*YOUR OBJECTIVE*.
Reproduce the material below word for word. Start at its first line and stop after the line that contains "click(1195, 191)".

*DATA TO PROCESS*.

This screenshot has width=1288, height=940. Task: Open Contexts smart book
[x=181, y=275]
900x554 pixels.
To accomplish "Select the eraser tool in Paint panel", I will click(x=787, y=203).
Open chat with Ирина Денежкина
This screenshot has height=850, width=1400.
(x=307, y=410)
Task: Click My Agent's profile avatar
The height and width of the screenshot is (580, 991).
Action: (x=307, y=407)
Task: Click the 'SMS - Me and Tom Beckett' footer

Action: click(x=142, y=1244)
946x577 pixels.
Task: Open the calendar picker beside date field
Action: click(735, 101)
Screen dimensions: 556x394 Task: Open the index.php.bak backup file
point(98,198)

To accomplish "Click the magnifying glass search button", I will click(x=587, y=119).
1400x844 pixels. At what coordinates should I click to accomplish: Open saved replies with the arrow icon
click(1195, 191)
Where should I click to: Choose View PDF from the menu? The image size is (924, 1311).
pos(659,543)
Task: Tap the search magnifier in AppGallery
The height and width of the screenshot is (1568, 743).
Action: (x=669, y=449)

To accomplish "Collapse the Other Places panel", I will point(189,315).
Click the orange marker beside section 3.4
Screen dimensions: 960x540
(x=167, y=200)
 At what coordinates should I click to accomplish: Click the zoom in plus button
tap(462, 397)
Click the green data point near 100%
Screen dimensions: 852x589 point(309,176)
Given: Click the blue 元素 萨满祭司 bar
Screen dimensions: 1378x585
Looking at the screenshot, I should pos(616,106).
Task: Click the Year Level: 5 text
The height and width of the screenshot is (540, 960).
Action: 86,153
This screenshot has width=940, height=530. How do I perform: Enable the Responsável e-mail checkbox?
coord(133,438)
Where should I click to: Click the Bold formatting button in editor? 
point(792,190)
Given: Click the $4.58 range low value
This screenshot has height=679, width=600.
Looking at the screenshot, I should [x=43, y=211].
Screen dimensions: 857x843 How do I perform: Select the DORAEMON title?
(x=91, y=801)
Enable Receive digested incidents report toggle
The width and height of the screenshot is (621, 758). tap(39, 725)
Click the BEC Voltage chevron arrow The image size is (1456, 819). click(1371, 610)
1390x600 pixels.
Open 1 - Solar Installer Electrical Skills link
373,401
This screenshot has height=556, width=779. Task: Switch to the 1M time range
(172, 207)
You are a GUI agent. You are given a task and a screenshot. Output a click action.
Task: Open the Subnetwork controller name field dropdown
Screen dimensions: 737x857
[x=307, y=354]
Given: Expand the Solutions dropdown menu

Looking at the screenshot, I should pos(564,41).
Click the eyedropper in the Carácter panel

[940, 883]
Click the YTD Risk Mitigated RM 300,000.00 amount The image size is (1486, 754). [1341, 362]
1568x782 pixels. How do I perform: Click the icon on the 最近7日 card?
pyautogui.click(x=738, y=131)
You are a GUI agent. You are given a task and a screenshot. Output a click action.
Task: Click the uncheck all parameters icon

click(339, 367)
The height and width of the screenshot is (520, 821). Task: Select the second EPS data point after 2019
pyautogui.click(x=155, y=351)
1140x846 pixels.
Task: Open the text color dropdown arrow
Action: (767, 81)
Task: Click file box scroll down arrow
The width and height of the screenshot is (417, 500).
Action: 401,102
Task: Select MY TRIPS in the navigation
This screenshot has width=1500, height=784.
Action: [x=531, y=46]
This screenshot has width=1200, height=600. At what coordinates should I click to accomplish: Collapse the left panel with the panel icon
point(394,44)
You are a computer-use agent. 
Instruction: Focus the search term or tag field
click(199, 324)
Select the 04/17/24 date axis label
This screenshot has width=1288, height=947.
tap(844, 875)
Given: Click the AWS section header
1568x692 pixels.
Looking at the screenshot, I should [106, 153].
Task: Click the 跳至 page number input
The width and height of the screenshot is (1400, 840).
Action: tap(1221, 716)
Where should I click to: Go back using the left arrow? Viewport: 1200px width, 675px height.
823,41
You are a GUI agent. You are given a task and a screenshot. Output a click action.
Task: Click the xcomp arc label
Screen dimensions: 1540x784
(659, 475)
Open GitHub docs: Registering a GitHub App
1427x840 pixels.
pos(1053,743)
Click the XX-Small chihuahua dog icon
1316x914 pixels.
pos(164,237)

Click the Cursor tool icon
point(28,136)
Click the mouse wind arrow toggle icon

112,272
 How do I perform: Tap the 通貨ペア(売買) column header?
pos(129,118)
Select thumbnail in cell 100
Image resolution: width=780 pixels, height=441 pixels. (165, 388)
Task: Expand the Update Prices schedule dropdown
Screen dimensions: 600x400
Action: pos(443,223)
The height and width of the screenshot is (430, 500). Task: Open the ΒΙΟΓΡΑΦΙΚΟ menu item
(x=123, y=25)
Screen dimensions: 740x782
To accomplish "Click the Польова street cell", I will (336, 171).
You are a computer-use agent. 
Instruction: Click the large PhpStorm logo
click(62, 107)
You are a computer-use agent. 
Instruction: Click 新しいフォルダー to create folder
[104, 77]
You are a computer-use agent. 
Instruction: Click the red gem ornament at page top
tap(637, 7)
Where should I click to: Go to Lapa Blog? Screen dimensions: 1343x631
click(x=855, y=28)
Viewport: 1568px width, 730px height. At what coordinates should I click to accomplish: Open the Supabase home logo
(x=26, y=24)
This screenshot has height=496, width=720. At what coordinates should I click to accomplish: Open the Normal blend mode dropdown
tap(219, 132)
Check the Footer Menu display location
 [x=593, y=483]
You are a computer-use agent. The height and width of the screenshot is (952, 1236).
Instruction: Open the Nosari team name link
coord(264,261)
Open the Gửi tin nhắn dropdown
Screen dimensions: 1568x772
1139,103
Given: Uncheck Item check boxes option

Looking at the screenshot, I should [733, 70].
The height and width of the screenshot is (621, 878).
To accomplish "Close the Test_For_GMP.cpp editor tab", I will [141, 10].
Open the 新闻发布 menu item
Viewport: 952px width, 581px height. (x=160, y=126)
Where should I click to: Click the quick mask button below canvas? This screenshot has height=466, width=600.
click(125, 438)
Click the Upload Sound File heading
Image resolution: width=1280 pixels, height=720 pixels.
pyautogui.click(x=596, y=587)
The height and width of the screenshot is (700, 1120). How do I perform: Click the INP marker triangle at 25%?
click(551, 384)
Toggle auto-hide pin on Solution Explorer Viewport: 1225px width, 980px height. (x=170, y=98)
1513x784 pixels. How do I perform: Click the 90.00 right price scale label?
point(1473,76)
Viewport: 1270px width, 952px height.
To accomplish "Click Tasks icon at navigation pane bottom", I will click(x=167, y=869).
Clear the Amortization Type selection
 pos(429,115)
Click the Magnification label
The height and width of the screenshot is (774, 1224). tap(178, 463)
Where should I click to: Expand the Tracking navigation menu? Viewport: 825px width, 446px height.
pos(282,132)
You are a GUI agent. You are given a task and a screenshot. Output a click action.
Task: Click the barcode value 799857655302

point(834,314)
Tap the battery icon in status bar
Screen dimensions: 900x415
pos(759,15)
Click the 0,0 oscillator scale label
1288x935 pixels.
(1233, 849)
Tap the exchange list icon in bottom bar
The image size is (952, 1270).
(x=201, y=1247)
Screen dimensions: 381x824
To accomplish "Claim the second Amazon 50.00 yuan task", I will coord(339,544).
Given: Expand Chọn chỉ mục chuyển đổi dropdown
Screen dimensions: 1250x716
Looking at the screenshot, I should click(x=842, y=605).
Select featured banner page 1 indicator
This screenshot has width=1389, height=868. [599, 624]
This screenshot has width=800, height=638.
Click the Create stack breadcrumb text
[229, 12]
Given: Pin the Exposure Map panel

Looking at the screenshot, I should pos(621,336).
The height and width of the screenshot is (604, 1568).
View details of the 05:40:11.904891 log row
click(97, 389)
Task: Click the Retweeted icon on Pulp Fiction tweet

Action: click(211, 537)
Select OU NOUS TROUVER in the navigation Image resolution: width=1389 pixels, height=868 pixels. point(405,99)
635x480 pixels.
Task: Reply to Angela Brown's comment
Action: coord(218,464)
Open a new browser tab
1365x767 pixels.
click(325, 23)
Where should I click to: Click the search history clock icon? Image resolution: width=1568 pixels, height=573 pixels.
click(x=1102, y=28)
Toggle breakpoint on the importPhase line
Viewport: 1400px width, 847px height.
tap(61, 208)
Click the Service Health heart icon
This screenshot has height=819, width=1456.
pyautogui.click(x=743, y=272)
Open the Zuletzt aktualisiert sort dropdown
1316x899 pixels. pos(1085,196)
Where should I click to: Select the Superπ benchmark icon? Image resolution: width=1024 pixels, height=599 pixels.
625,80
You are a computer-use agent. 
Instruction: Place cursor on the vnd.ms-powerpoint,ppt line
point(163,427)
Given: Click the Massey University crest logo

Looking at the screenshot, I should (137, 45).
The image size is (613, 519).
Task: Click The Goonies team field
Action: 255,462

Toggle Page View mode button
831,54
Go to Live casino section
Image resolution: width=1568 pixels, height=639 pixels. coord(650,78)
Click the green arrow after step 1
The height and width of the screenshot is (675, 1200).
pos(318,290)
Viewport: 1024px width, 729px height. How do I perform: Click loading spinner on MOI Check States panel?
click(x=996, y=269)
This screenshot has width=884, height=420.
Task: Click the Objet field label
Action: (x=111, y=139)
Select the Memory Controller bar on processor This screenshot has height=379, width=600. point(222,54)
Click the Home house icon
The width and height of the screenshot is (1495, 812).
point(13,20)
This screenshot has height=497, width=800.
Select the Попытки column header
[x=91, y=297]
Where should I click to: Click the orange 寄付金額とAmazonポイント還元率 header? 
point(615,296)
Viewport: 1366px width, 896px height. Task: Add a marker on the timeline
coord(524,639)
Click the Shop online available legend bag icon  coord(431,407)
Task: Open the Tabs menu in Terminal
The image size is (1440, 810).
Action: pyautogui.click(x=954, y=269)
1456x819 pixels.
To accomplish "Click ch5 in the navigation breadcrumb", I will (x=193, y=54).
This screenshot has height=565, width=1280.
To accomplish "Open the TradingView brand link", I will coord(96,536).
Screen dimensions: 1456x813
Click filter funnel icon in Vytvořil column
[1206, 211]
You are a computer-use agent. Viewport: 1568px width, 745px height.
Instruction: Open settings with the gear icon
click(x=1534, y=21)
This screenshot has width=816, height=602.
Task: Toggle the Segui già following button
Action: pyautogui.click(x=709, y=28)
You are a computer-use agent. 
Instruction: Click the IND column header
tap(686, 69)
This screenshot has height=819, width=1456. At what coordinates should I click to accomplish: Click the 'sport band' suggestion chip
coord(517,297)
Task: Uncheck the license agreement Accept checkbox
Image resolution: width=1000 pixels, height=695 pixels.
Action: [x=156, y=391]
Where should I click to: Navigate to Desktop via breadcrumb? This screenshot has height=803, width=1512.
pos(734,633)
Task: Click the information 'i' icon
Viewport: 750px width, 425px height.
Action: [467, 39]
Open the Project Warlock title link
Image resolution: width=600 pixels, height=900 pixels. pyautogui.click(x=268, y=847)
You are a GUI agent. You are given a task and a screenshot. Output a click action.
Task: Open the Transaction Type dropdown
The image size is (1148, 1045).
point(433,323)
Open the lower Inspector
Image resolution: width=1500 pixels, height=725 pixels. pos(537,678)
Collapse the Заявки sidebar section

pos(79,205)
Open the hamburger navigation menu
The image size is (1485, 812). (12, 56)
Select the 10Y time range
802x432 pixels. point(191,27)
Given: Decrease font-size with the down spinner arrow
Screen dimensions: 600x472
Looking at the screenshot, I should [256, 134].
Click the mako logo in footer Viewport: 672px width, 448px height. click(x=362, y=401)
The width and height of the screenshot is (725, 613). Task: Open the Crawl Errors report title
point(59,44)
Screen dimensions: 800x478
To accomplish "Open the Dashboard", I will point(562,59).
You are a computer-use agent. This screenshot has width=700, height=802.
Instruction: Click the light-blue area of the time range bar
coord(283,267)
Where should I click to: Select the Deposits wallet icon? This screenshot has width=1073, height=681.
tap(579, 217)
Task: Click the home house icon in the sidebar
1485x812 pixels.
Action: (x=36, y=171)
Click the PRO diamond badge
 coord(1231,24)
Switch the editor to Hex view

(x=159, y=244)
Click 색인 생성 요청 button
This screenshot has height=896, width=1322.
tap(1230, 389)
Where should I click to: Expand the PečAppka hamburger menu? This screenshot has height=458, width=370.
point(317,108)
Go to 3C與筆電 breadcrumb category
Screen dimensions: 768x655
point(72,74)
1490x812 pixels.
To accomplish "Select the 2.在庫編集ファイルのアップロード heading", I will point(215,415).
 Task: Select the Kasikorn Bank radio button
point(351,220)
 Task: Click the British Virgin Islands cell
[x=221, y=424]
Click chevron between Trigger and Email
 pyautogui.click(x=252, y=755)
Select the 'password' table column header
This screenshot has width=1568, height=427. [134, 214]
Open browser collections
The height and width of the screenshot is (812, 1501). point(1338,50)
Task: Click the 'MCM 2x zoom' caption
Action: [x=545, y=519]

*TASK ANSWER*.
This screenshot has width=1288, height=940. Task: Open Contexts smart book
[x=181, y=275]
900x554 pixels.
To accomplish "Select the eraser tool in Paint panel", I will click(x=787, y=203).
Open chat with Ирина Денежкина
This screenshot has height=850, width=1400.
(x=307, y=410)
Task: Click My Agent's profile avatar
The height and width of the screenshot is (580, 991).
Action: (x=307, y=407)
Task: Click the 'SMS - Me and Tom Beckett' footer

Action: click(x=142, y=1244)
946x577 pixels.
Task: Open the calendar picker beside date field
Action: click(735, 101)
Screen dimensions: 556x394 Task: Open the index.php.bak backup file
point(98,198)

To accomplish "Click the magnifying glass search button", I will click(x=587, y=119).
1400x844 pixels. At what coordinates should I click to accomplish: Open saved replies with the arrow icon
click(1195, 191)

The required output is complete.